* **Problem details**:
Copy task for the material below: print the line with "Viewport: 1437px width, 788px" and every line after it to the end, exactly as written, without the pictures.

═══ Materials provided

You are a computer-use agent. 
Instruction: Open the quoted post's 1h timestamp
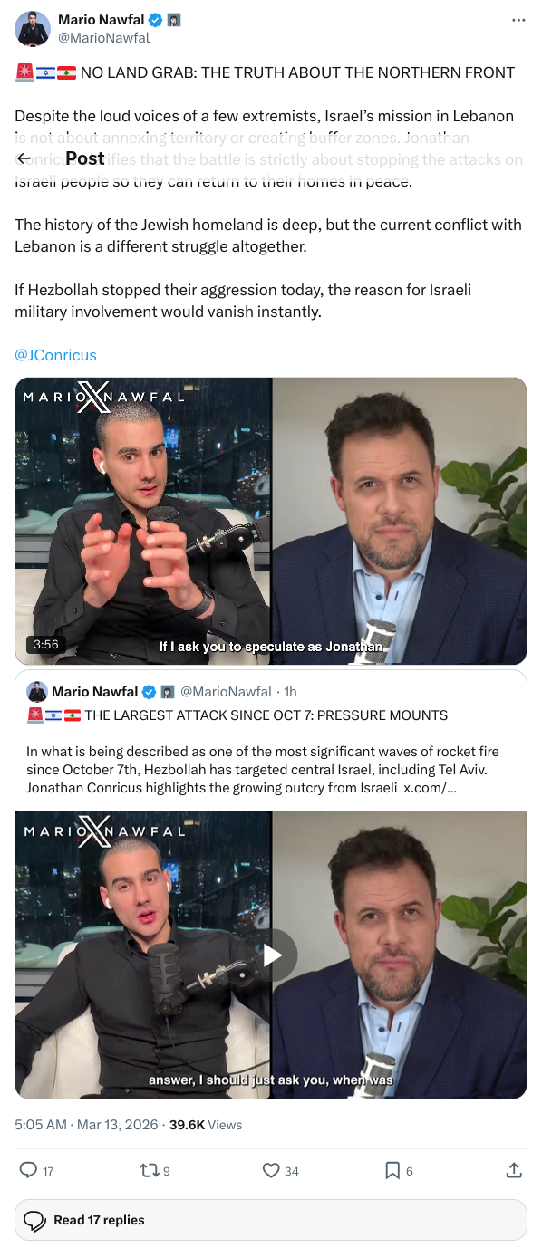pos(290,692)
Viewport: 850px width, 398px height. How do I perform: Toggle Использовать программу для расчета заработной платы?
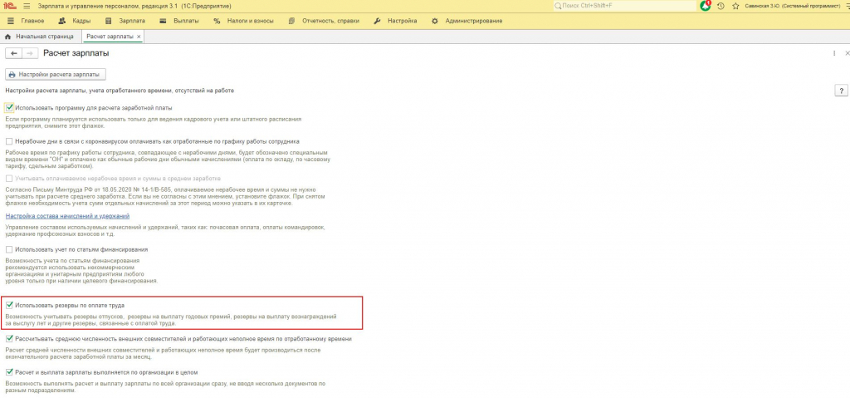point(8,107)
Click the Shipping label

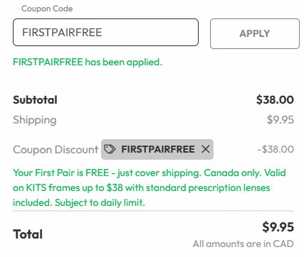tap(35, 120)
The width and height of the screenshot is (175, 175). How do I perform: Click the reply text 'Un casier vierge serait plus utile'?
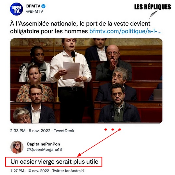[54, 162]
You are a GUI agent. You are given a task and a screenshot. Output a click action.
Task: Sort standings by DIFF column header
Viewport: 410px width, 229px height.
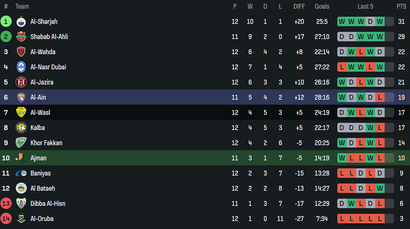(299, 6)
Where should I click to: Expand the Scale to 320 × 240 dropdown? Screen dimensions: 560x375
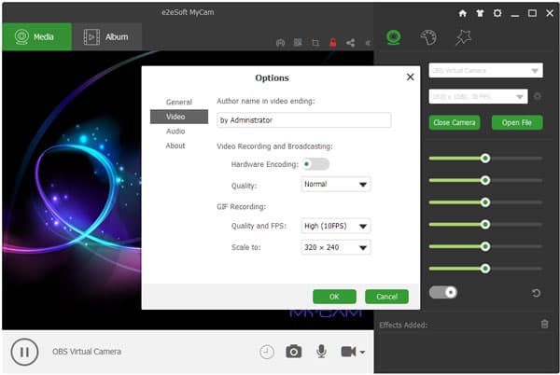click(x=336, y=247)
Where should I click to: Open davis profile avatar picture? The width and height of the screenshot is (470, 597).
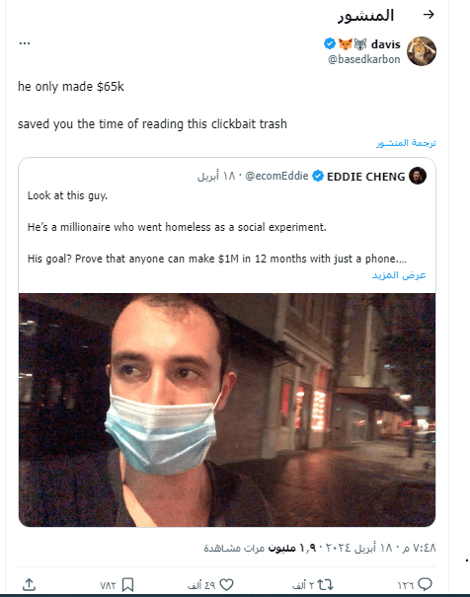pyautogui.click(x=422, y=51)
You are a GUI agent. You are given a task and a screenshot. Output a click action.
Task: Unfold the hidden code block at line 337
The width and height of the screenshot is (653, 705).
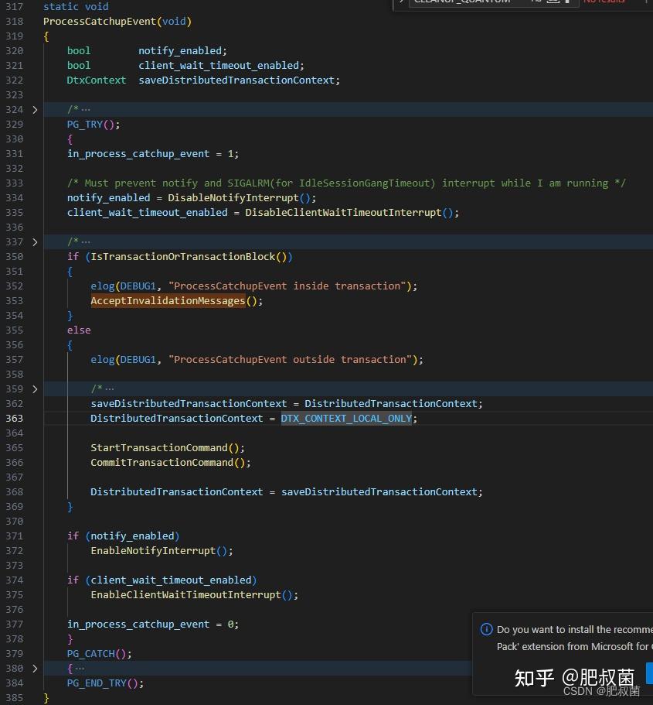coord(35,241)
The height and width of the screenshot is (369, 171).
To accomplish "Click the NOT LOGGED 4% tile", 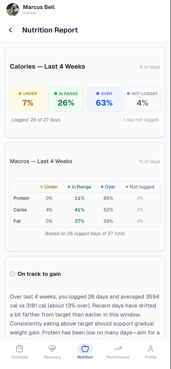I will point(142,100).
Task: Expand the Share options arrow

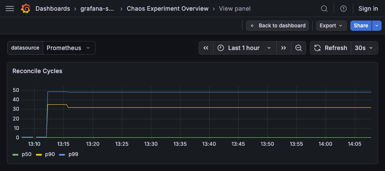Action: coord(377,26)
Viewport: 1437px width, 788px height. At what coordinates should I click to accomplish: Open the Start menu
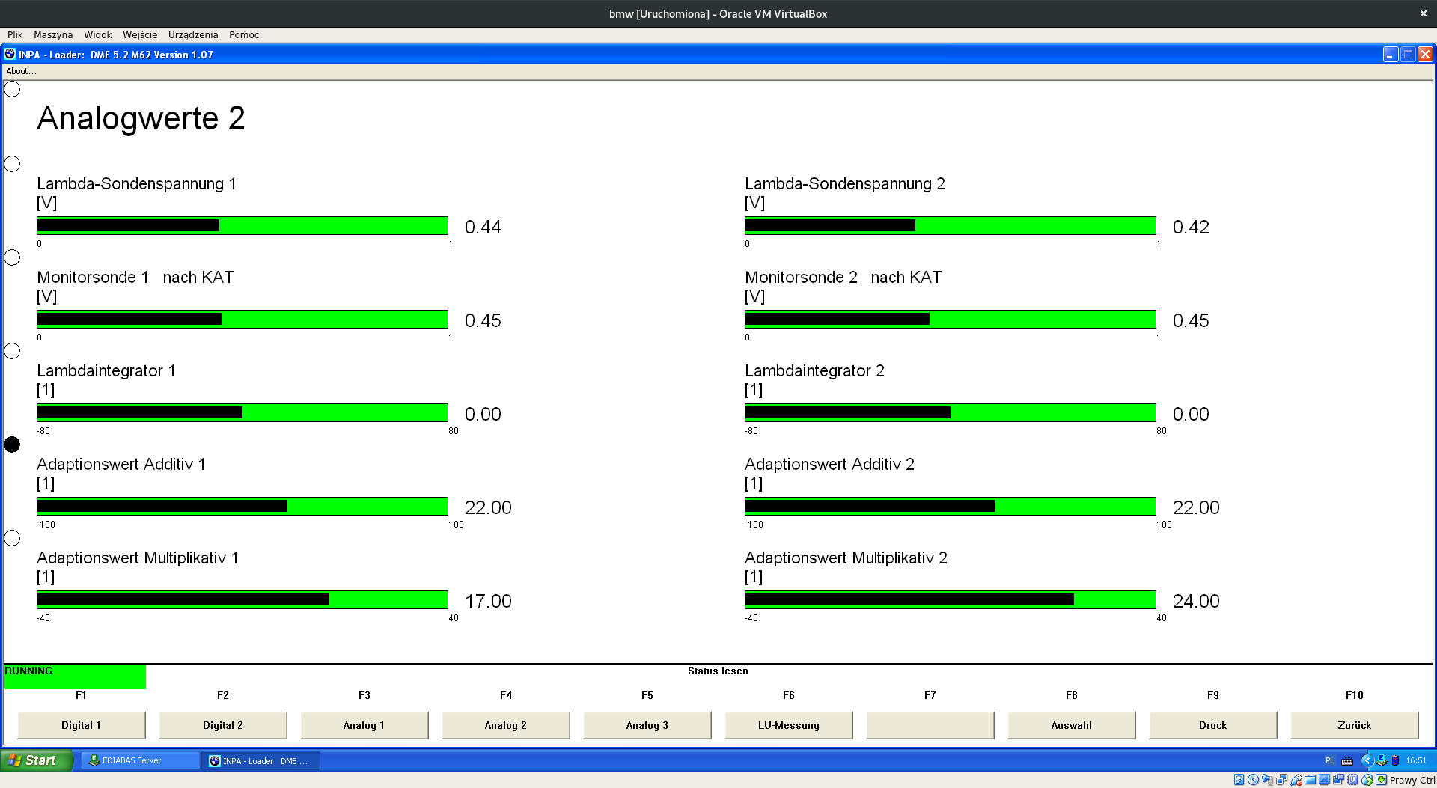pyautogui.click(x=36, y=760)
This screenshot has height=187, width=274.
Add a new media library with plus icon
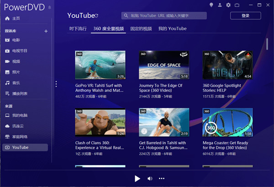pos(46,31)
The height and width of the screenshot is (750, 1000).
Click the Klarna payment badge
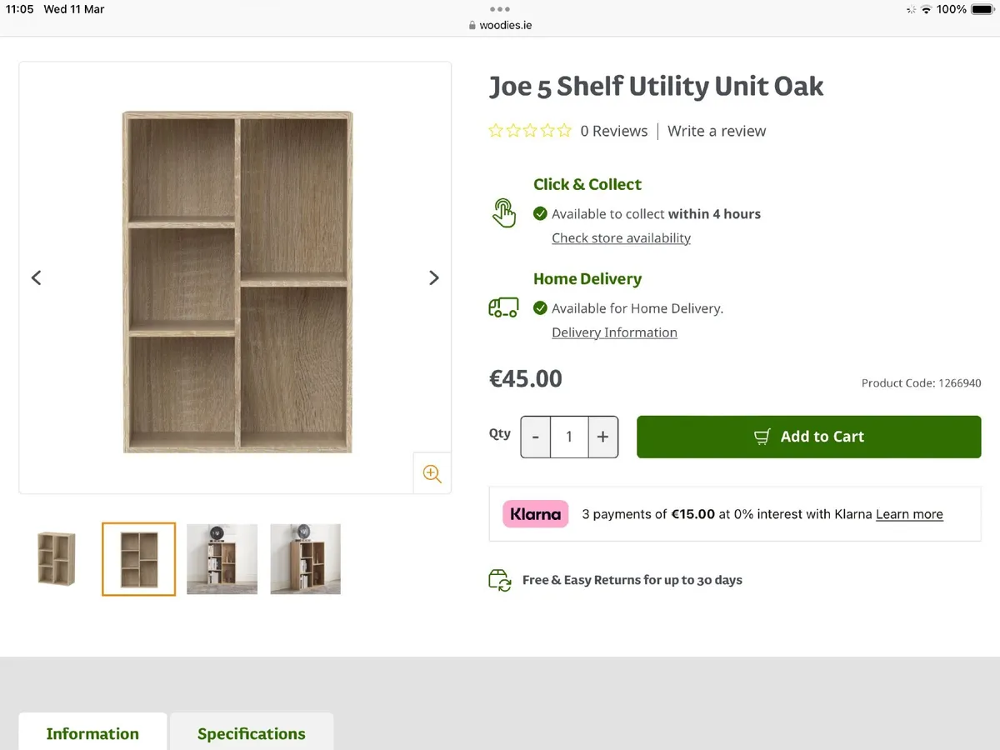pyautogui.click(x=535, y=514)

══════

* **Exercise output**:
Viewport: 1437px width, 788px height. At what coordinates should I click to accomplish: Open the Start menu
pyautogui.click(x=36, y=760)
This screenshot has height=187, width=274.
Add a new media library with plus icon
pos(46,31)
The height and width of the screenshot is (750, 1000).
Click the Klarna payment badge
pyautogui.click(x=535, y=514)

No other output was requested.